All that was needed to turn back Maryland (33-4), which put five players in double figures, led by the career-high 35 points from electrifying point guard Kristi Toliver. Marissa Coleman had 16 points, Crystal Langhorne 13 with 10 apiece coming from Marah Strickland and Harper, who also had nine rebounds.

“Sometimes it’s just not your day,” Maryland coach Brenda Frese said. “You have to give credit where credit is due. Stanford did a tremendous job for 40 minutes. They continued to hit big shot after big shot and really played poised for a complete 40-minute game.

“Obviously, the shots they hit from 3 were big-time daggers. They did a tremendous job.”

The first half was an amazing display of offensive efficiency – with Maryland shooting 64 percent and still trailing 51-41.

That’s because Stanford shot 61 percent overall and an astounding 67 percent (8 of 12) from 3-point range. Hones and Wiggins both had 17 points.

Despite the fireworks – at one point Stanford made eight consecutive shots and scored on nine consecutive possessions; Maryland had a string of six straight makes – the key was the last 3 minutes.

Leading 41-38, Stanford ripped off 10 quick points, the last six on Pedersen and Hones 3s.

“That stretch was critical to be able to cut into the lead and go in with some momentum,” Frese said. “Credit to Stanford’s defense and just how smart they are; the plays that they were able to make tonight.”

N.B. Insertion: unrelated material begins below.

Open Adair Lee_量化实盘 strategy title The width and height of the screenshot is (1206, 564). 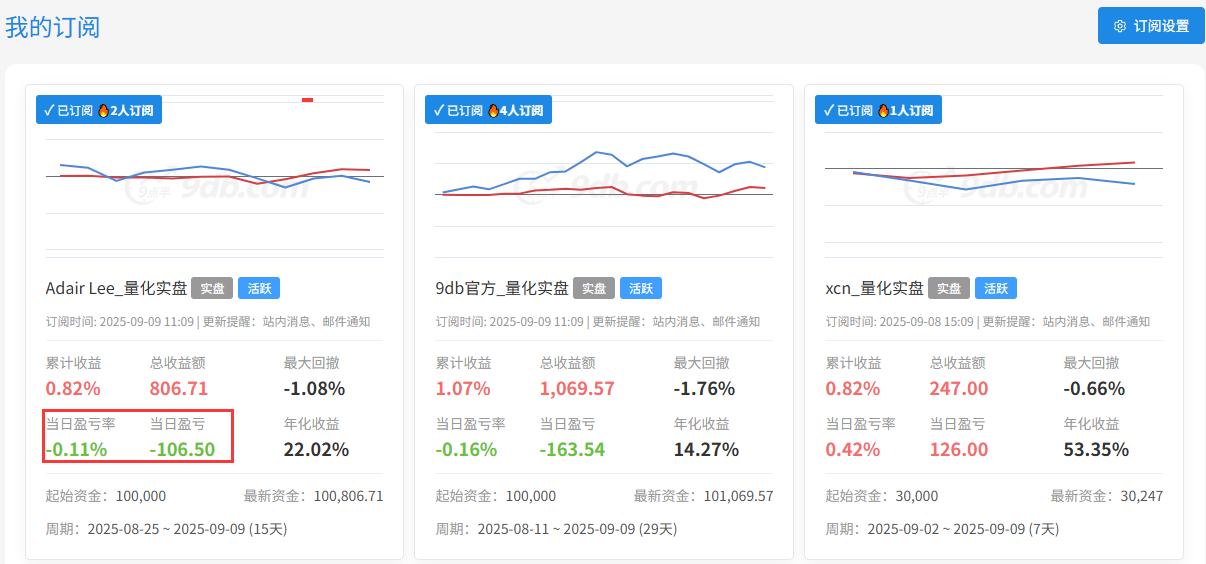[116, 288]
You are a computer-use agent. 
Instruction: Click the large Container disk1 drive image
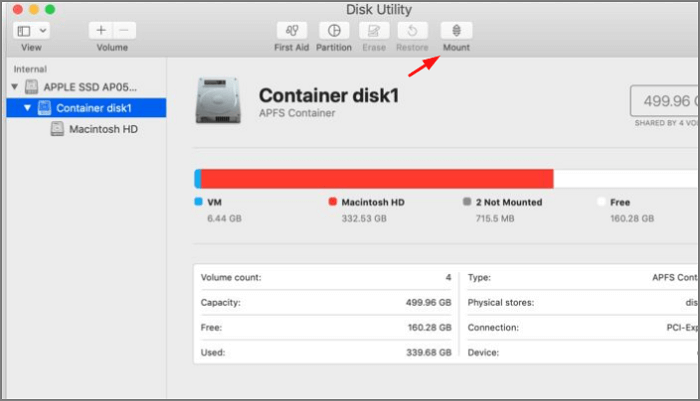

The teams couldn’t maintain the pace for the second 20 minutes – Stanford shot 41 percent and Maryland 46 – but it wasn’t for lack of trying.

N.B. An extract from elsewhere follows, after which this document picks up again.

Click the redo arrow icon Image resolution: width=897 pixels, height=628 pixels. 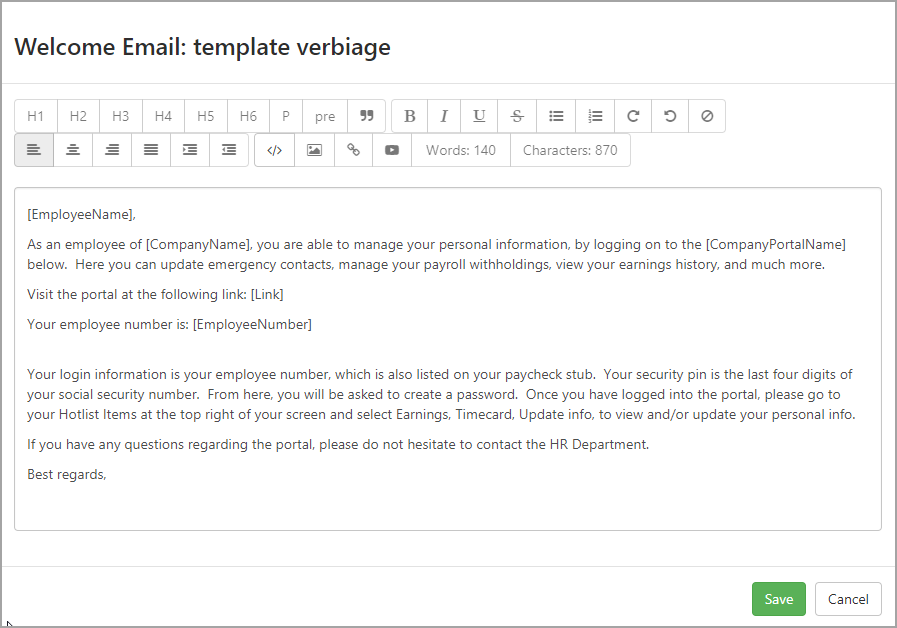coord(633,116)

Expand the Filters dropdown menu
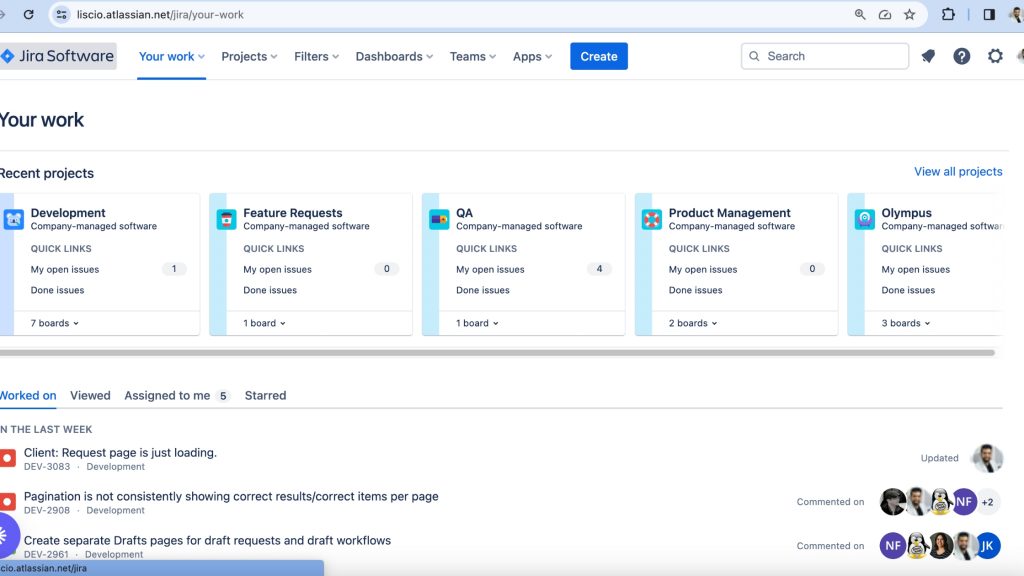316,56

Maryland sliced the deficit to five early in the second half, but a quick 8-0 run with 3s from Wiggins and Rosalyn Gold-Onwude – her only basket of the game – rebuilt the cushion. Then when Frese reacted to a foul by leaving the coaching box and got a technical foul, Wiggins made two free throws and a basket on the ensuing possession for a 73-56 lead with 11:14 left.

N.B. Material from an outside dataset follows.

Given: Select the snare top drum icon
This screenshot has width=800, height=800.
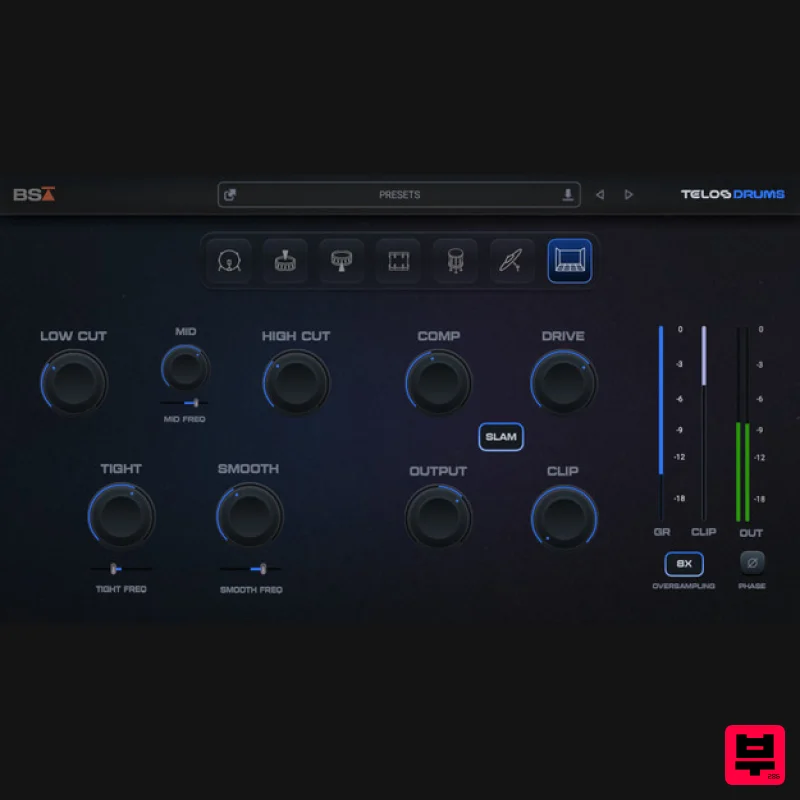Looking at the screenshot, I should [x=285, y=261].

“We were very aware Maryland’s been down before, by big numbers even, and has come back to win,” Gold-Onwude said. “We were on the court up when it was 10 or 12 with 22 seconds and saying, ‘They can come back.’ “

Toliver was the reason for that.

Her 3-pointer at 6:19 cut the lead to 79-72. She was in the midst of scoring 11 straight Maryland points. But each time the Cardinal had an answer and when the Terps struggled a little from the foul line down the stretch, the game was decided.

“Candice was the best,” Appel said. “I told her before the game she’s the best player on the floor and there’s no one who can stop her out there. She’s played all over the world and no one can stop her there, so why tonight?”


Stanford 98, Maryland 87

Stanford (34-3)—Pedersen 5-9 2-3 15, Appel 5-11 1-2 11, Hones 9-16 1-2 23, Wiggins 10-22 16-19 41, Gold-Onwude 1-3 0-0 3, Pohlen 1-1 0-0 3, Harmon 1-1 0-0 2. Totals 32-63 20-26 98.

Maryland (33-4)—Langhorne 4-6 5-8 13, Harper 4-8 1-2 10, Strickland 4-9 1-3 10, Toliver 14-21 4-4 35, Coleman 6-15 3-6 16, Newman 1-1 1-1 3, Mingo 0-0 0-0 0, Perry 0-1 0-0 0. Totals 33-61 15-24 87.

Halftime—Stanford 51-41. 3-Point Goals—Stanford 14-28 (Wiggins 5-11, Hones 4-10, Pedersen 3-3, Pohlen 1-1, Gold-Onwude 1-3), Maryland 6-19 (Toliver 3-8, Harper 1-1, Strickland 1-5, Coleman 1-5). Fouled Out—None. Rebounds—Stanford 29 (Appel 9), Maryland 36 (Harper 9). Assists—Stanford 22 (Pedersen 7), Maryland 10 (Toliver 5). Total Fouls—Stanford 20, Maryland 19. A—6,821.